Какая странная комната. Не то приемный покой, не то гостиная. Гладкие беленые стены и потолок, электрический матовый свет, накрытый белым длинный стол посредине, кожаная черная кушетка, окна наглухо занавешены темными шторами в волнистых воланах. А в углу большой эбеновый эстрадный рояль... Мне лучше, и я могу приподняться и сесть.

— Осторожней. Не ходите и не говорите много. Садитесь лучше в кресло и слушайте музыку...

Эльга пододвинула мне английское кожаное кресло и стала играть сначала Шопена, потом Скрябина. Охваченные внезапным шквалом клавиши тревожно-гневно бились и бурлили, как будто им не хватало тех новых созвучий, которых властно требовал обезумевший композитор. Вдруг музыкальный шторм, как тревожный вопль пароходной сирены, прорезал автомобильный рожок скорой помощи. Почувствовав снова дурноту, я отдернул руку, и в ту же секунду отдернула руки от клавишей и в ужасе отскочила от рояля Эльга.
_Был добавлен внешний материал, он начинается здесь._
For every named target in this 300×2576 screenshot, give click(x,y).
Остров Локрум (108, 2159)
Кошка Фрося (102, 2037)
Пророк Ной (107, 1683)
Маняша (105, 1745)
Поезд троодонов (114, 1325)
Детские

Пуля от винтовки, пробив звено, ударила в клавиатуру и расщепила одну из клавишей.

— Если вы желаете пользоваться моим гостеприимством, то должны держать себя более благоразумно. Смотрите, что вы наделали! Вы не только испортили рояль, но и чуть не сделали меня беспалой...

И Эльга подняла свою левую руку: длинный розовый полированный ноготь мизинца обломался и слегка кровоточит.

XIII П. Б. О.

— Все твои возражения неубедительны. Конечно, я не хочу преждевременно вводить тебя активным членом в П. Б. О.[30], но ты должен ознакомиться с нашими целями и задачами...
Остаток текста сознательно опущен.